Hide random notes around the office in places where they’ll only be found weeks or even months later. Write things like ‘I know what you just did’ or ‘It wasn’t like this when [your name] was here’

post-it

I thought this was great and spent my last evening “working late”, writing up silly little things on post-it notes and finding cunning places to hide them. Nearing the end, my creative juices all but spent, I wrote down a url https://eighty20.stuntedchicken.co.za and a date (exactly 1 month later).

I owned the domain stuntedchicken.co.za but there was nothing at the eighty20 subdomain at the time. It was a nifty little placeholder but I didn’t really know what I was going to put there. I’d given myself a 1 month buffer till that date, when I figured people would understand to mean when to go look there.

Over the next couple of weeks, I threw around a few ideas of what to put there, ranging from an essay, to a video or song but I quite liked the idea of building a little game that my former team members could play. Random little puzzles and challenges were one of the great parts of our company culture and I’d previously built a couple of web app games for us before (a football world cup predictor, a mastermind type game and a couple of others that I’ve now forgotten).

I fully intended though to spend my first month of “retirement” doing as little as possible, and as much as I was looking forward to using my upcoming available time to write code and build things, that would need to wait until I got all the bumming around out of my system in that first month. So I took the lazy person route and asked ChatGPT.

One of the things I knew I needed to learn how to do better was use AI tools to take care of simple tasks and fast track my way around things I didn’t know very well yet. I’d gotten as far as envisioning a game where, taking a pointer from the name, a user would be presented with a screen full of randomly positioned dots and they would need to draw a line that splits them into 2 regions containing and 80% and 20% of the dots respectively. This seemed a simple enough premise, with enough “almost, let me try again” pull to it. I duly asked ChatGPT to built it and was very pleasantly surprised with what it produced on the first shot. A single follow up prompt and it was almost exactly what I wanted. (Here’s the conversation for reference)

initial-screenshot

Mission almost complete with time to spare until my self-imposed deadline. Looking at the code I’d been handed though revealed the flaw I’d been expecting in this approach. Although most of it was pretty straightforward, I didn’t really understand the key bit that actually drew all the dots and the line using the HTML canvas API, having never used it before.

I also had loads of ideas around adding a login with a leaderboard, with different game types extending the basic dots and line them, but (and I know many will be ridiculing me for this), I didn’t really know how I would implement any of that in a simple vanilla HTML and JS site like this. I hacked myself into frontend web dev via React and completely skipped over the basics of using document.getElementById() etc. and I’d need to wrap my head around what should have been a preceding mental model.

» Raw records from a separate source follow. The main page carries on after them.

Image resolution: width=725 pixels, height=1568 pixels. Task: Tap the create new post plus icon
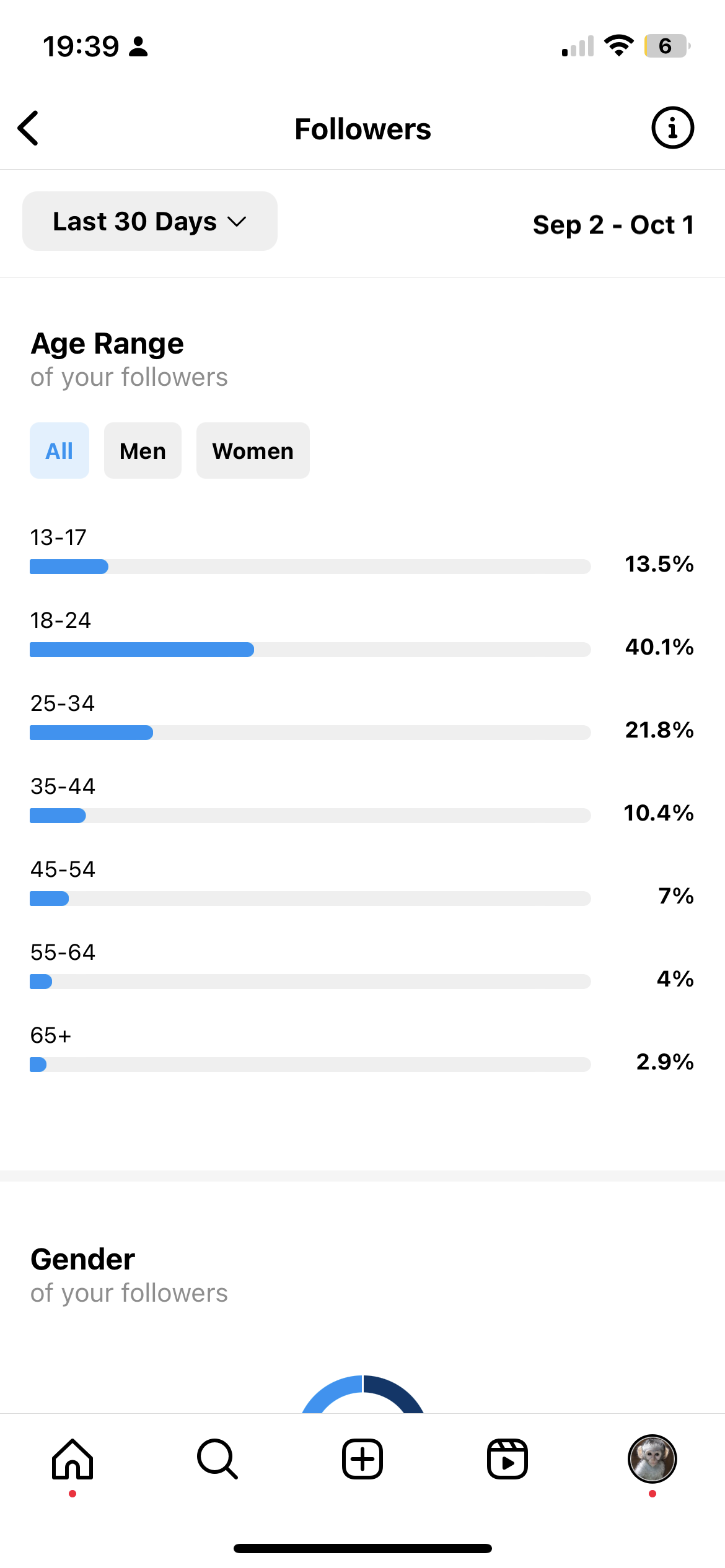362,1459
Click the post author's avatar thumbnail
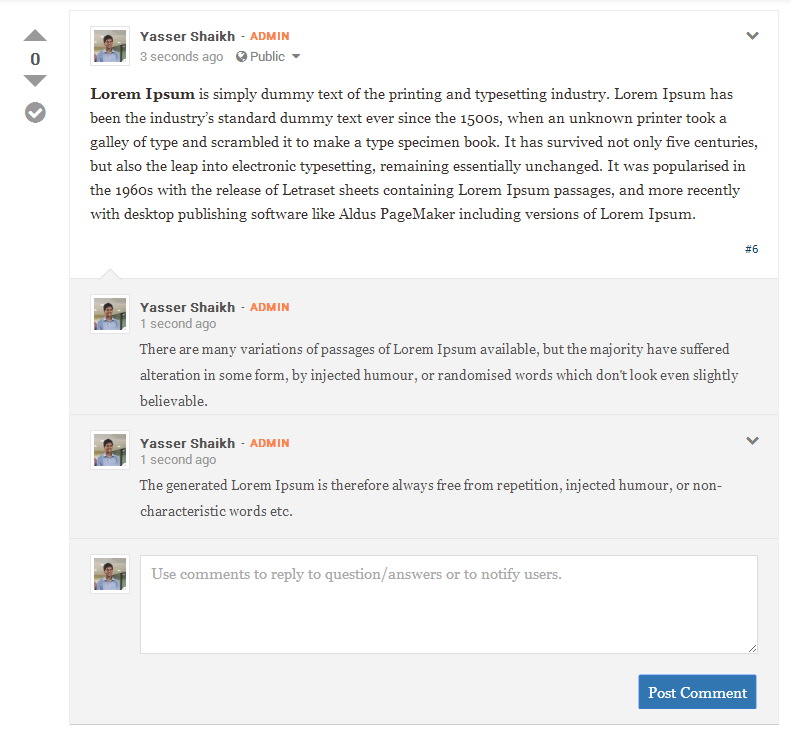Screen dimensions: 809x736 coord(110,46)
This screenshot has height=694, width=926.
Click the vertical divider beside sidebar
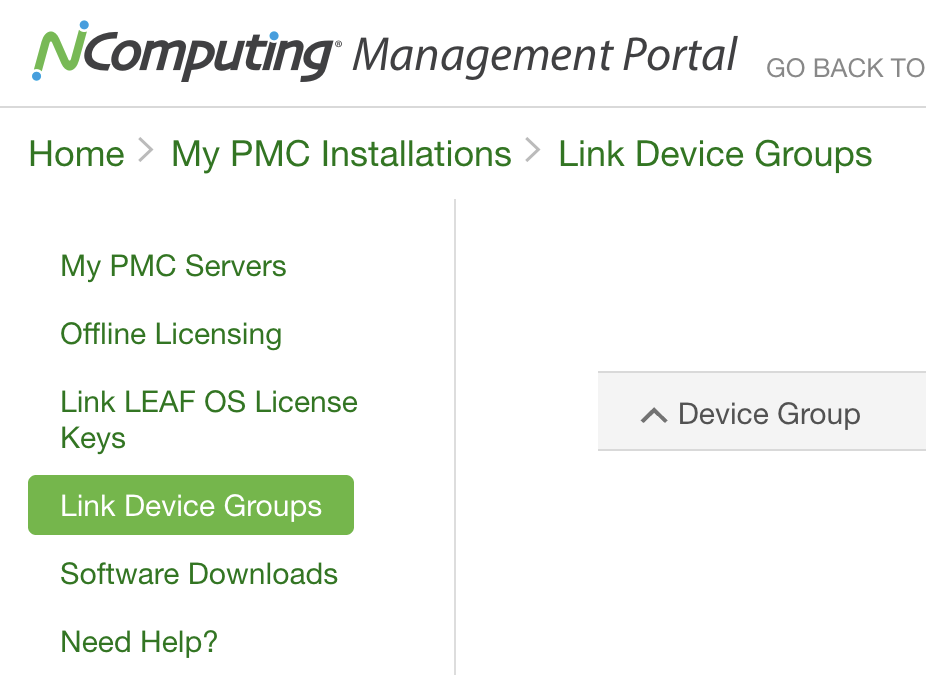point(455,437)

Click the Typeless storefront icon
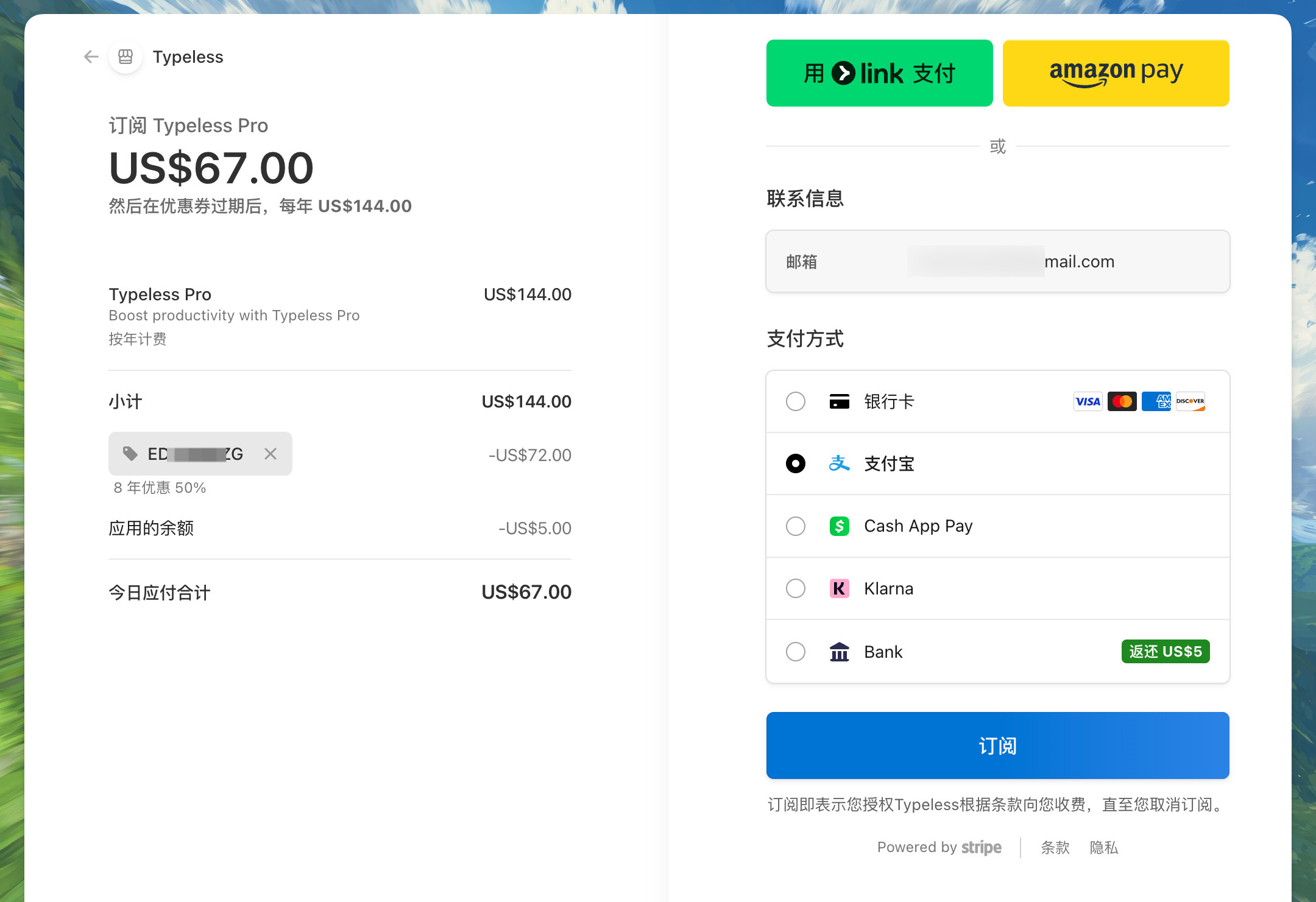126,57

Not to be deterred from my slacker AI first approach though, I’d just heard about v0 and cursor, fired those up and vibe coded my way to a 2nd iteration that looked marginally better and should allow me to build in all those cool new features I had in mind. It was all built on top of Nextjs, which was complete overkill but since this was also something that I wanted to learn (I’d only previously used React for fronted SPAs), that was fine by me.

And here’s the result - you can check out the actual game at https://eighty20.stuntedchicken.co.za/ and the code is on Github. I must say that I was incredibly surprised by this initial experience, of how simple it was not only to build the app but deploy it (for free!) on Vercel (other hosting providers are available). As it turned out I never actually returned to this project to add any of those new features and I doubt if any of my former colleagues actually ended up finding and playing even this initial version, but it was a good excuse and a nice little intro to the projects I’d build after that.